5. For ease of review enabling inode preallocation support is done in
upcoming patches and is disabled in this patch.

Signed-off-by: Ojaswin Mujoo <ojaswin@xxxxxxxxxxxxx>
---
fs/ext4/ext4.h | 2 ++
fs/ext4/mballoc.c | 60 +++++++++++++++++++++++++++++++++----
include/trace/events/ext4.h | 1 +
3 files changed, 58 insertions(+), 5 deletions(-)

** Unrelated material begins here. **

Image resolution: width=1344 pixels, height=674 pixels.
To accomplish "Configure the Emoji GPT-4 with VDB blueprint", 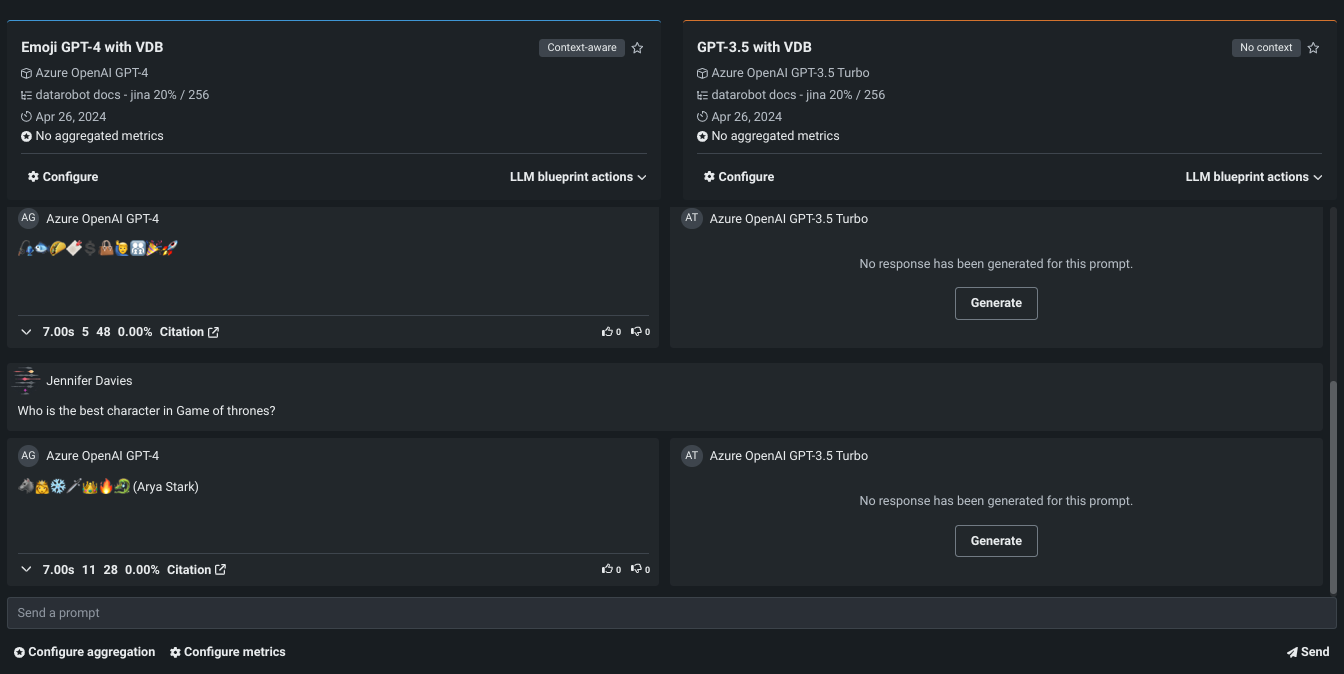I will (x=63, y=177).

diff --git a/fs/ext4/ext4.h b/fs/ext4/ext4.h
index 8cc15d00e5c8..17964994a049 100644
--- a/fs/ext4/ext4.h
+++ b/fs/ext4/ext4.h
@@ -222,6 +222,8 @@ enum criteria {
/* Avg fragment size rb tree lookup succeeded at least once for
* CR_BEST_AVAIL_LEN */
#define EXT4_MB_CR_BEST_AVAIL_LEN_OPTIMIZED 0x00020000
+/* The allocation must respect alignment requirements for physical blocks */
+#define EXT4_MB_HINT_ALIGNED 0x40000

struct ext4_allocation_request {
/* target inode for block we're allocating */
diff --git a/fs/ext4/mballoc.c b/fs/ext4/mballoc.c
index d73e38323879..724905552f3b 100644
--- a/fs/ext4/mballoc.c
+++ b/fs/ext4/mballoc.c
@@ -2177,8 +2177,11 @@ static void ext4_mb_use_best_found(struct ext4_allocation_context *ac,
* user requested originally, we store allocated
* space in a special descriptor.
*/
- if (ac->ac_o_ex.fe_len < ac->ac_b_ex.fe_len)
+ if (ac->ac_o_ex.fe_len < ac->ac_b_ex.fe_len) {
+ /* Aligned allocation doesn't have preallocation support */
+ WARN_ON(ac->ac_flags & EXT4_MB_HINT_ALIGNED);
ext4_mb_new_preallocation(ac);
+ }

}

@@ -2814,10 +2817,15 @@ ext4_mb_regular_allocator(struct ext4_allocation_context *ac)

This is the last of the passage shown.